*Passage*.

From: Matt Keenan <tank.en.mate@gmail.com>
To: hooanon05@yahoo.co.jp
Cc: bharata@linux.vnet.ibm.com, linux-kernel@vger.kernel.org,
linux-fsdevel@vger.kernel.org, hch@infradead.org,
Jan Blunck <jblunck@suse.de>,
"Josef 'Jeff' Sipek" <jsipek@cs.sunysb.edu>
Subject: Re: [RFC] Union Mount: Readdir approaches
Date: Sat, 08 Sep 2007 00:04:01 +0100 [thread overview]
Message-ID: <46E1D8E1.2060702@gmail.com> (raw)
In-Reply-To: <E1ITYJK-0000xP-8h@jroun>
hooanon05@yahoo.co.jp wrote:
> Hello Bharata,
> I am developing a linux stackable/unification filesystem too.
>
> Bharata B Rao:
>
>> Questions
>> ---------
>>
> :::
>
>> First of all, should we even expect a sane lseek(2) on union mounted
>> directories ? If not, will the Approach 2, which works uniformly for
>> all filesystem types be acceptable ?
>>
>> If lseek(2) needs to be supported, then how do we define the seek behaviour
>> when two different types of directories are union'ed ? For eg. how do we define
>> lseek(2) on a union of ext2 directory on top of a nfs directory ? Since both
>> of them use different encoding methods for filp->f_pos, how do we establish
>> a common lseek(2) behaviour here ?
>>
>> And finally, what is the use case for directory seek ? Would anybody walk
>> directory by directory by seeking into a directory file ?

*Extracted records*.
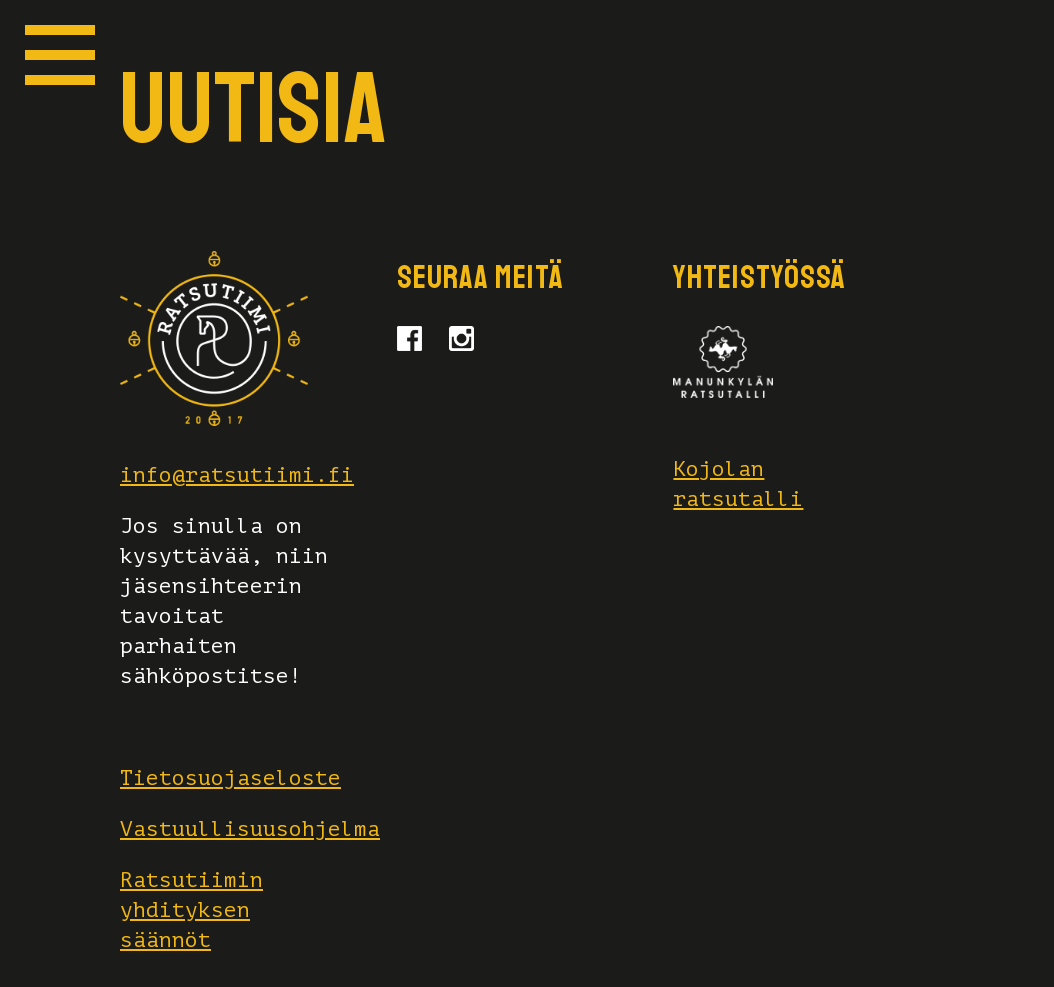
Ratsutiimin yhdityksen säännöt (191, 910)
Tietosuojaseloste (230, 778)
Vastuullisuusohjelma (250, 829)
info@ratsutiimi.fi (237, 475)
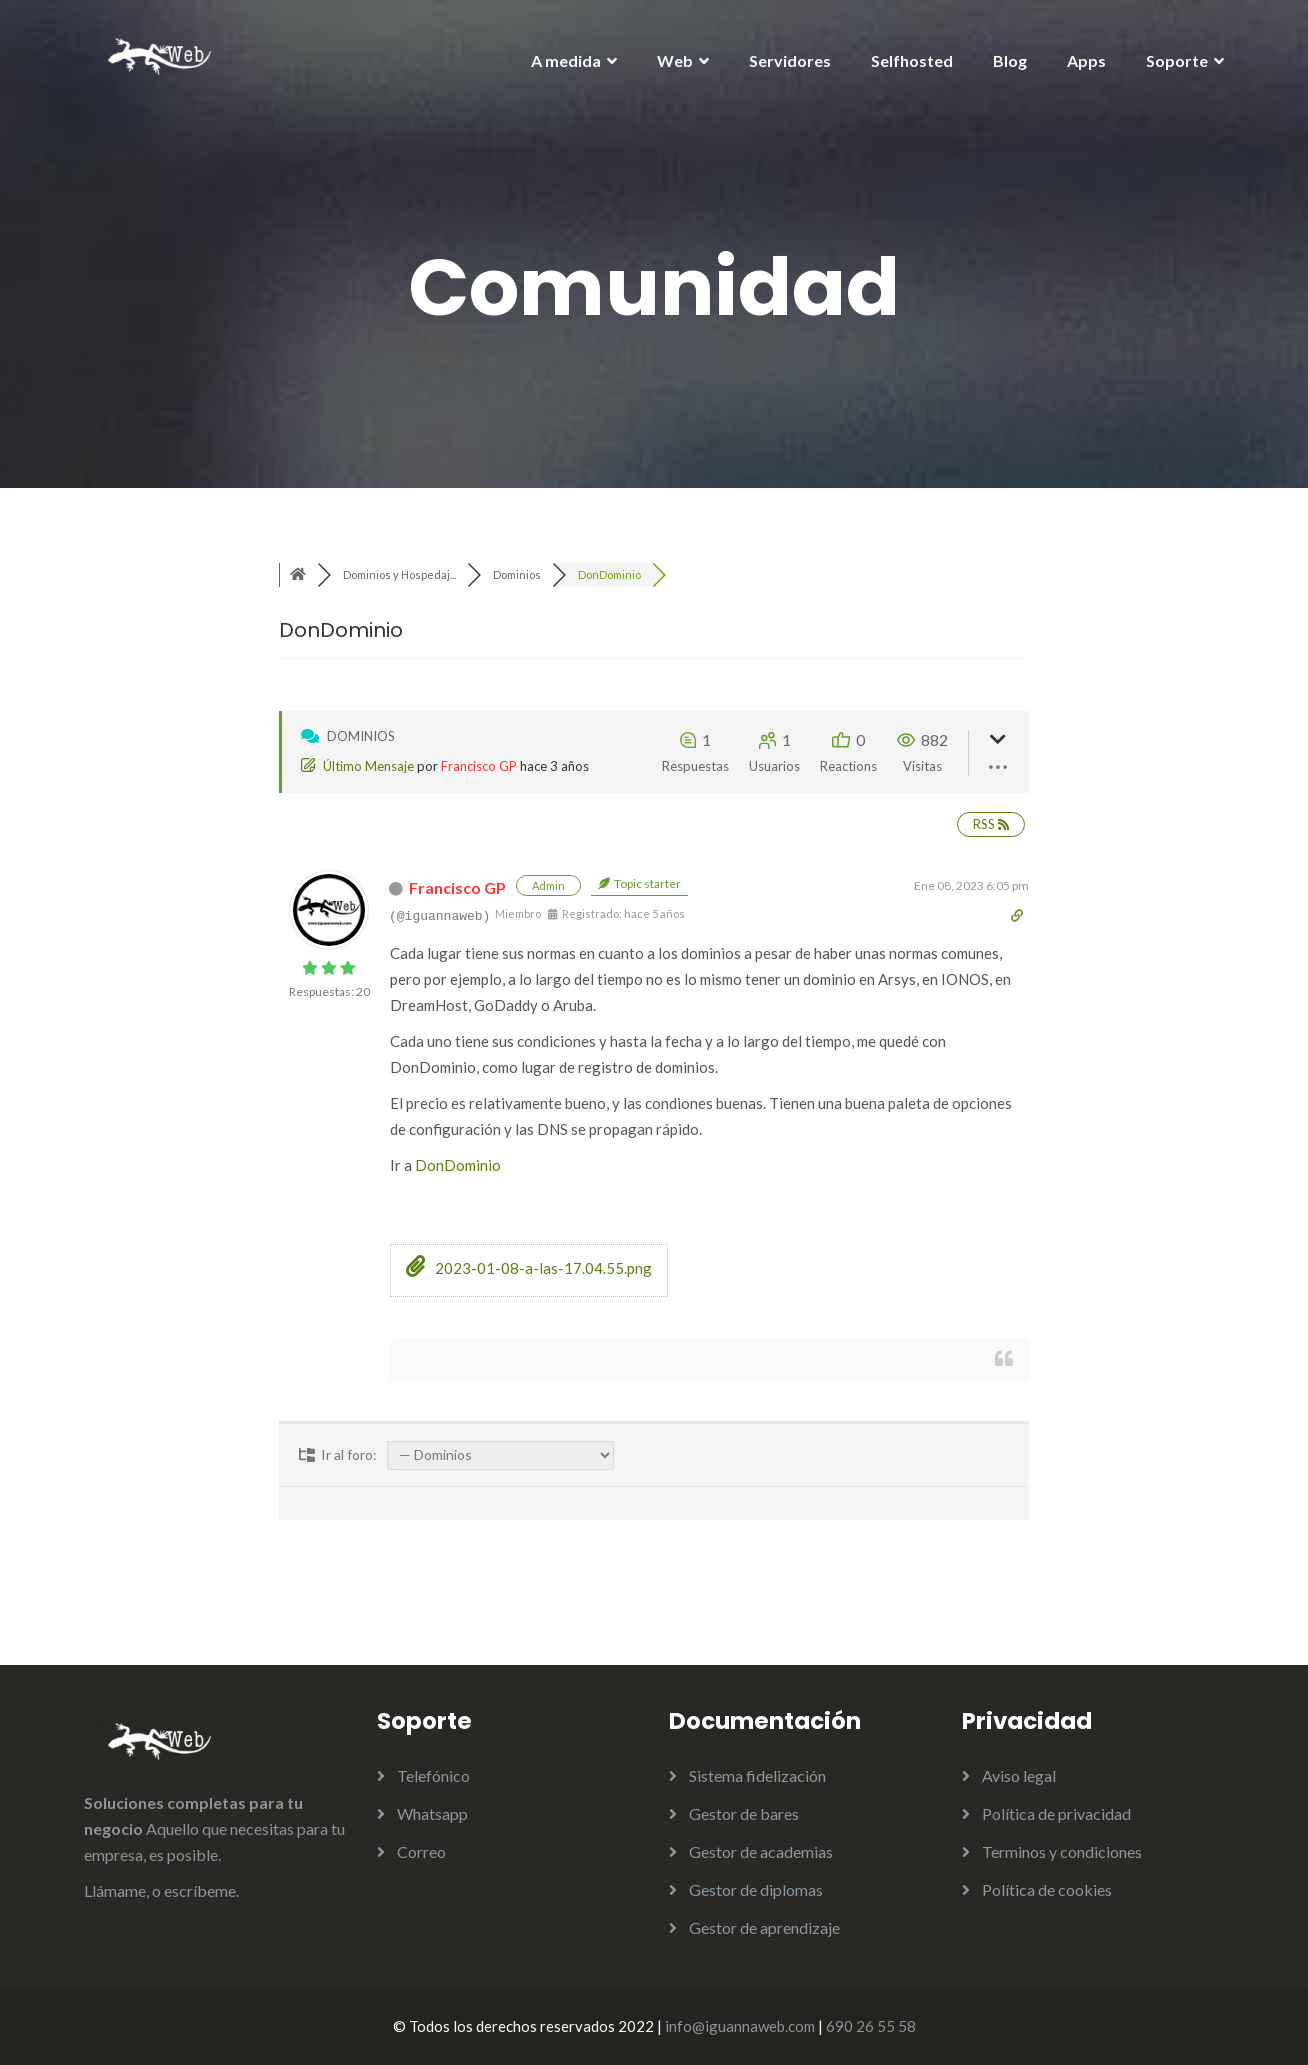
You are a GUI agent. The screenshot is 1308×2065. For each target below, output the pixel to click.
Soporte (1177, 60)
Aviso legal (1019, 1775)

*Work to complete*.
**A)** According to the mailing-list message, why is it unclear how lseek(2) should behave on a union of an ext2 directory on top of an nfs directory? Answer in one to three sentences.
**B)** Repeat the stretch of the mailing-list message from "From: Matt Keenan" through "stackable/unification filesystem too.".
The data has no connection to the mailing-list message.

*Task-by-task solutions*.
**A)** The two filesystems use different encoding methods for filp->f_pos. That makes it unclear how to establish a common lseek(2) behavior for the union.

**B)**
From: Matt Keenan <tank.en.mate@gmail.com>
To: hooanon05@yahoo.co.jp
Cc: bharata@linux.vnet.ibm.com, linux-kernel@vger.kernel.org,
linux-fsdevel@vger.kernel.org, hch@infradead.org,
Jan Blunck <jblunck@suse.de>,
"Josef 'Jeff' Sipek" <jsipek@cs.sunysb.edu>
Subject: Re: [RFC] Union Mount: Readdir approaches
Date: Sat, 08 Sep 2007 00:04:01 +0100 [thread overview]
Message-ID: <46E1D8E1.2060702@gmail.com> (raw)
In-Reply-To: <E1ITYJK-0000xP-8h@jroun>
hooanon05@yahoo.co.jp wrote:
> Hello Bharata,
> I am developing a linux stackable/unification filesystem too.